So when you want to update the data – you see which one or the two is NOT current – wipe it… and then update it, then update the third block with the pointer.

So you use 3, 4k blocks to get one good block of data. And I have to say it works, 100% – I’ve never lost data. Should the write procedure fail part way through due to power cut or whatever, all you lose is the latest update. The current block remains the previous one you were using.

In the SDK there is a routine to use this – I recall TUANPM had his own but then when Espressif incorporated this into the SDK I moved to their routines. They work perfectly.

The only issue with this is the waste of a block which if taken to extreme – using other spare blocks of FLASH would be quite wasteful.  I thought of the various existing file systems out there and figured they were overkill for my needs and not necessarily as secure as this.

So I had this idea to take TWO 4k blocks and use the top 32-bits of each as a counter.

So to read a block – look to see which of the  two has the highest number that is NOT FFFFFFFF  – that is the block to read.

**DATA EXCERPTS**:
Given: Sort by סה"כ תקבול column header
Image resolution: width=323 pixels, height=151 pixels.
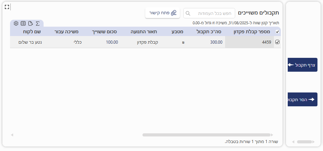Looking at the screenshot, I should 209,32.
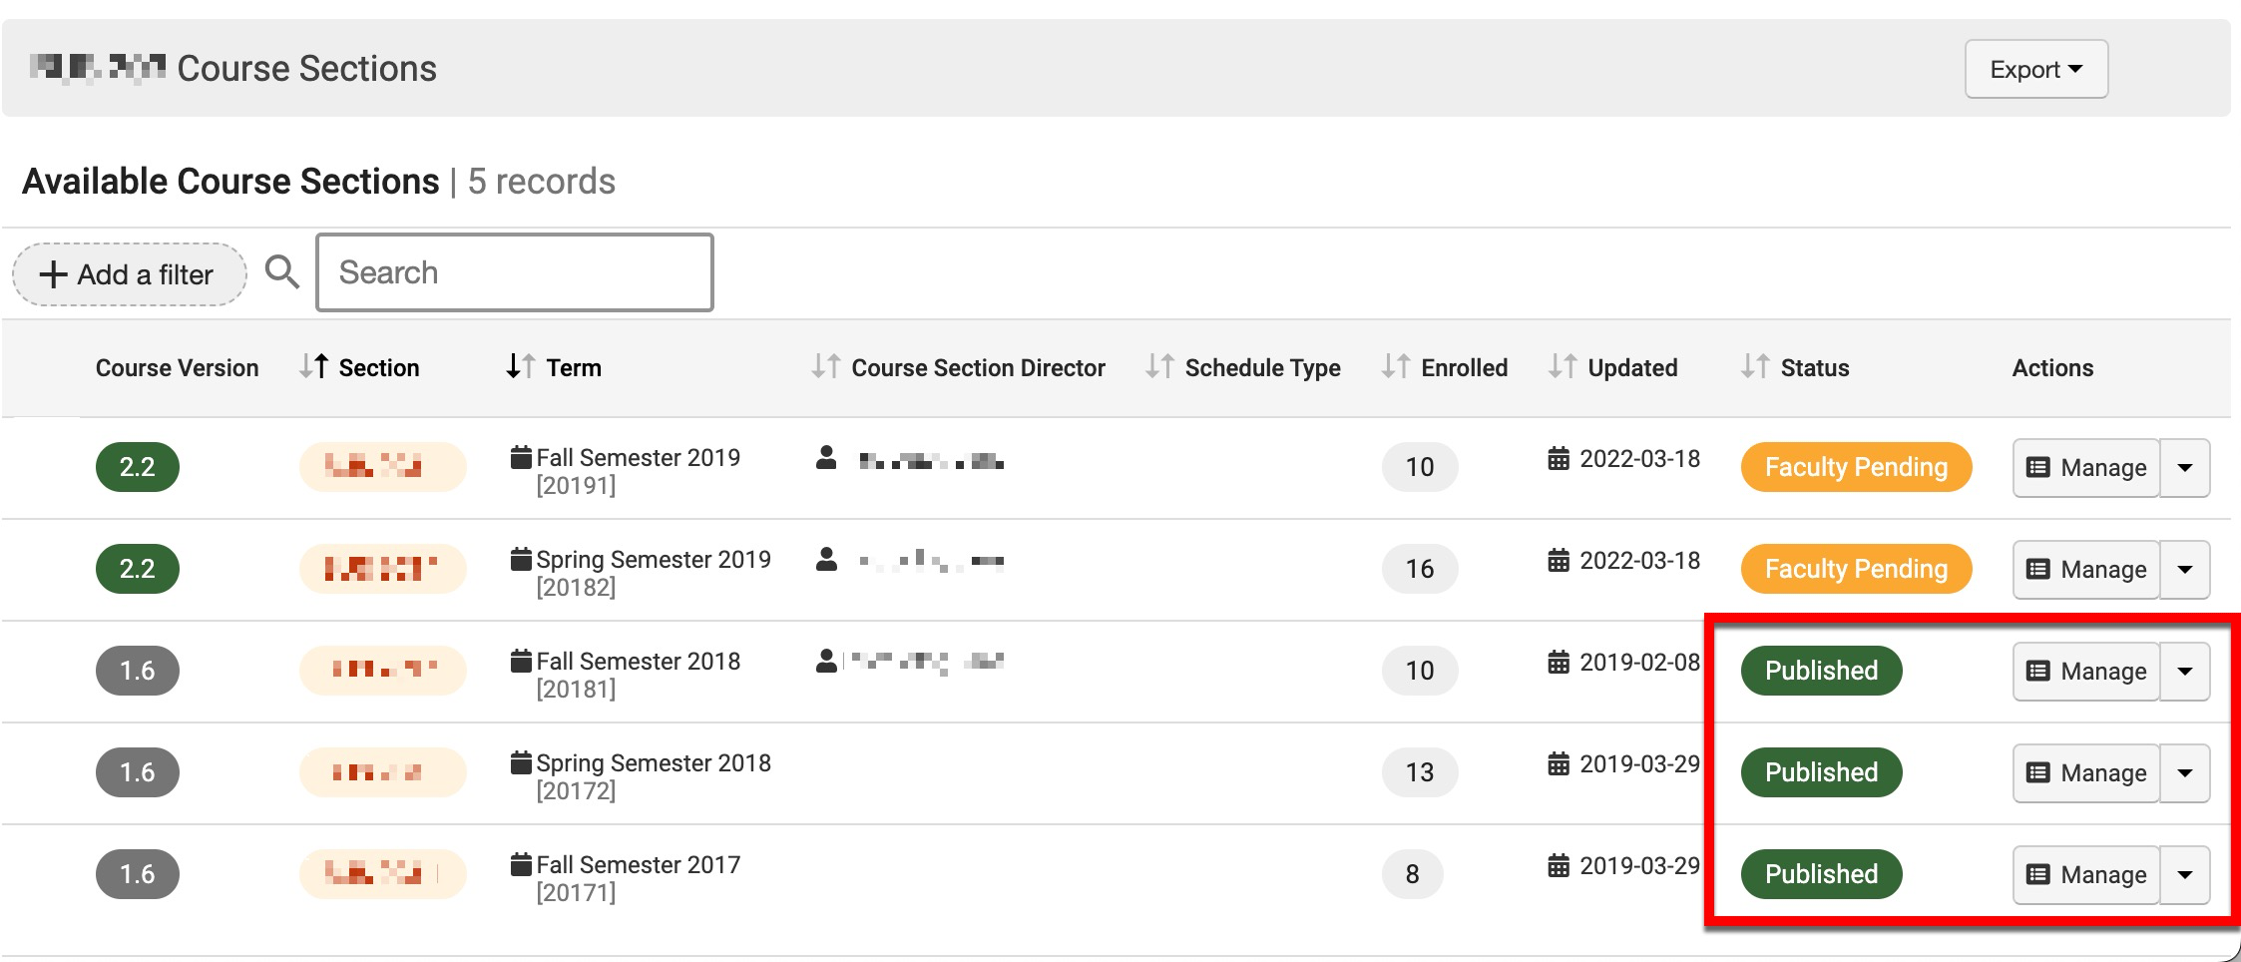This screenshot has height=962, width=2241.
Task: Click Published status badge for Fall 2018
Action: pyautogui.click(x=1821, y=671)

**THE TASKS**:
#1 In the flash storage text, how many 4k blocks are used to get one good block of data?
#2 Please give every line of the Block 1 rows as a Markdown table with the columns Line No. and Row text, skipping blank lines and leaving the pictures out.

**ANSWERS PROVIDED**:
#1 Three.

#2
| Line No. | Row text |
|---|---|
| 1 | Given: Sort by סה"כ תקבול column header |
| 2 | Image resolution: width=323 pixels, height=151 pixels. |
| 3 | Looking at the screenshot, I should 209,32. |
| 4 | This screenshot has height=962, width=2241. |
| 5 | Task: Click Published status badge for Fall 2018 |
| 6 | Action: pyautogui.click(x=1821, y=671) |